> Data section
═══
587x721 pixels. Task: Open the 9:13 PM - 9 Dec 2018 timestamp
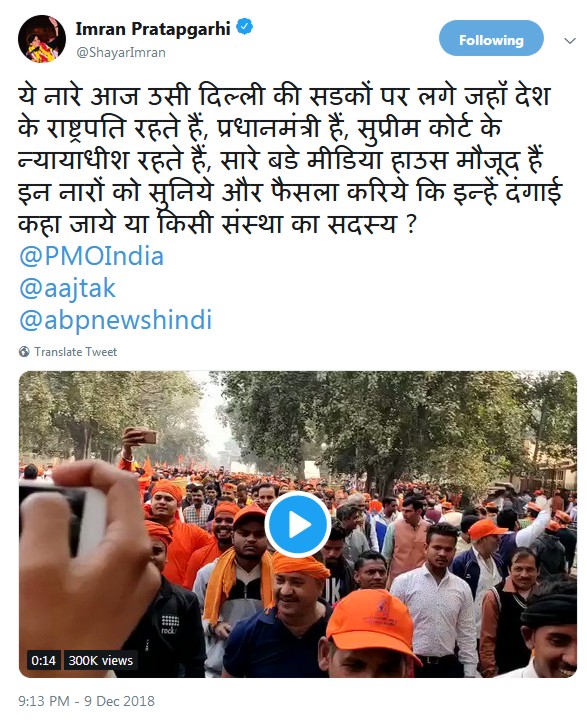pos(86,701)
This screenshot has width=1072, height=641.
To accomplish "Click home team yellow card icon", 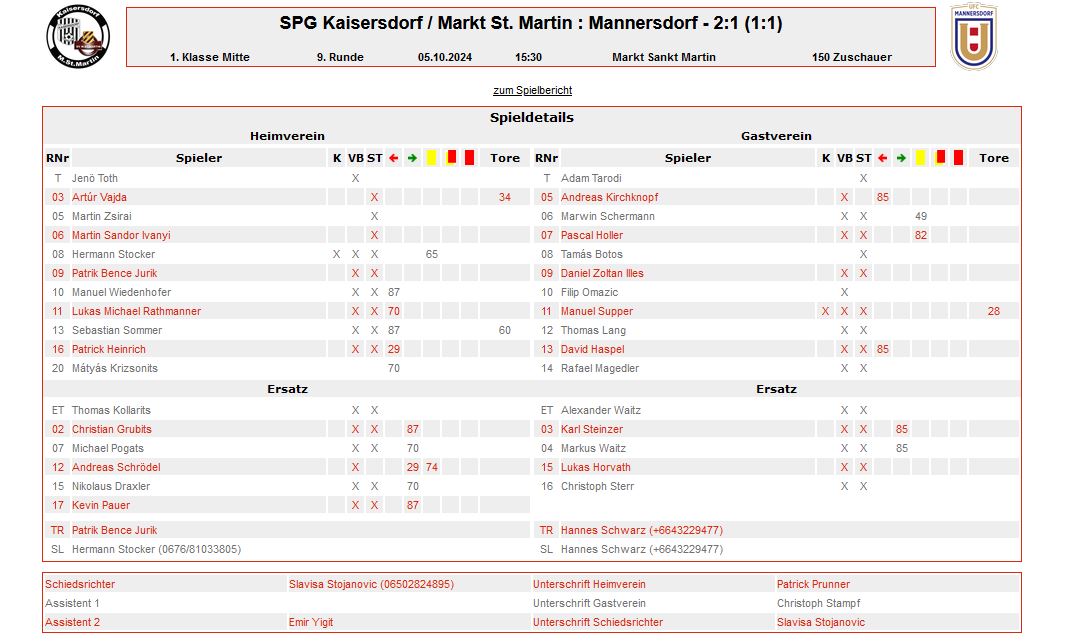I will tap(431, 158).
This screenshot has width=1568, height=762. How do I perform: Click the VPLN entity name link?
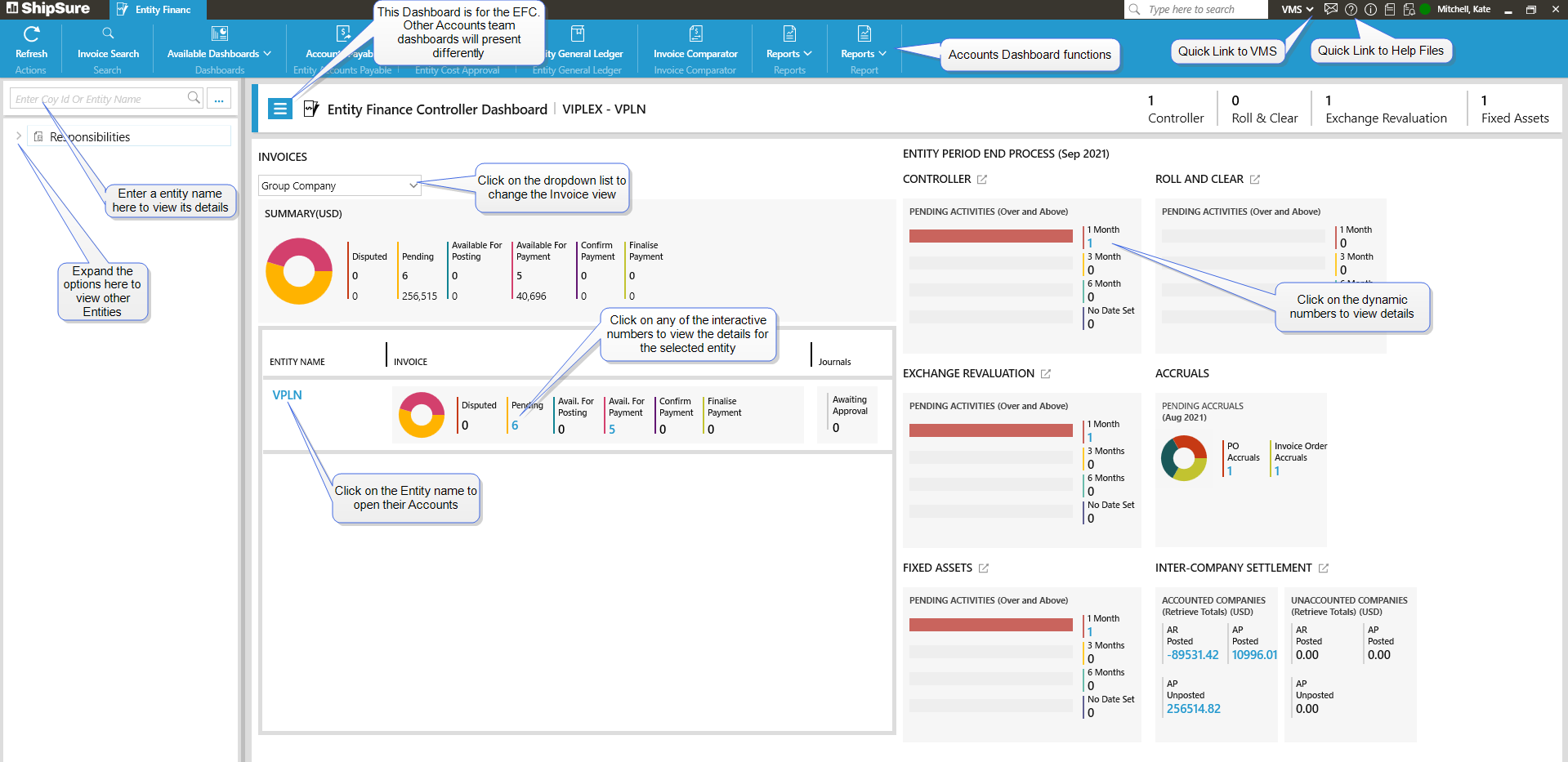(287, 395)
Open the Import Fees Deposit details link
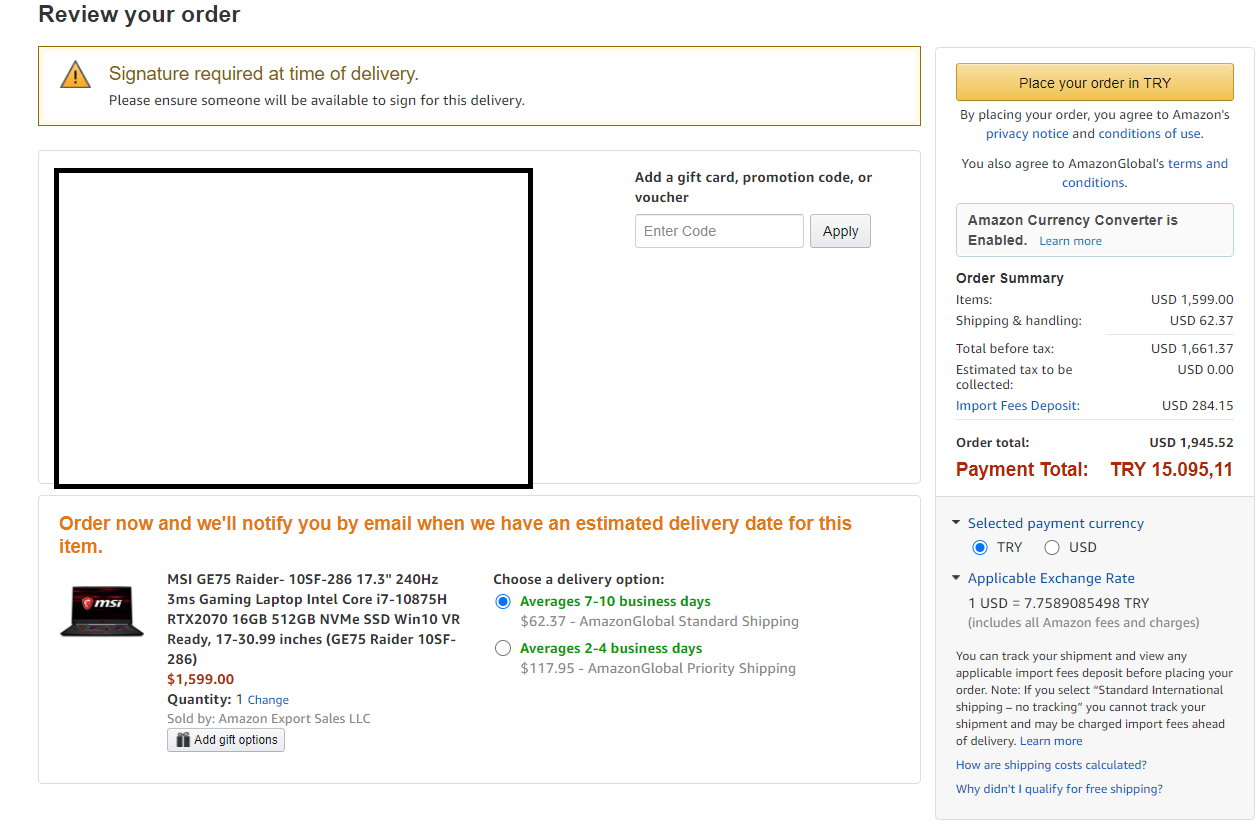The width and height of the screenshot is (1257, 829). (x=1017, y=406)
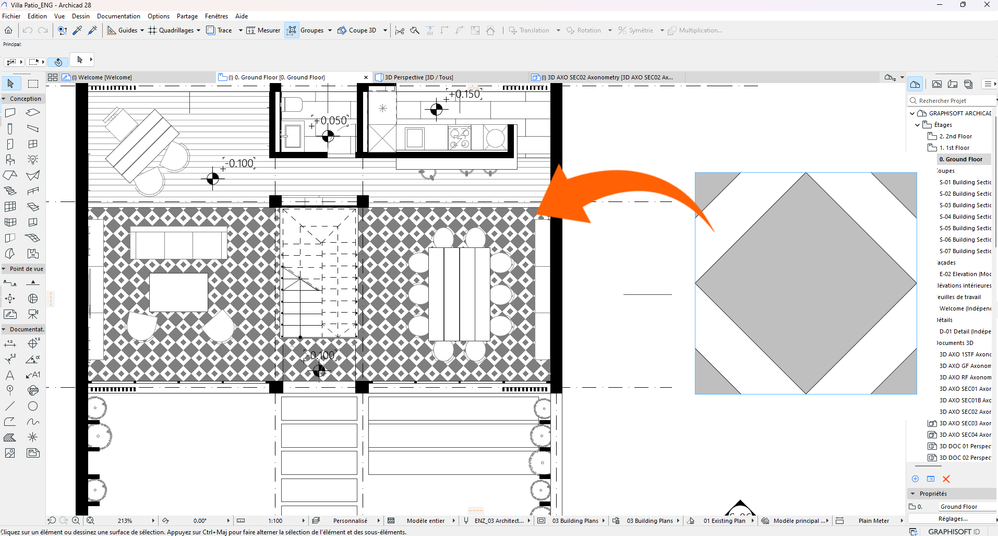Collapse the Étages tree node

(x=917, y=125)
═══
> The task
Exactly repeat every line from the line that includes "This screenshot has width=1568, height=762." to the end of the listing, and nothing else, leaving pictures out.

> Task response
This screenshot has width=1568, height=762. How do I perform: Click the VPLN entity name link?
(287, 395)
Open the Import Fees Deposit details link
The width and height of the screenshot is (1257, 829). (x=1017, y=406)
Collapse the Étages tree node

(x=917, y=125)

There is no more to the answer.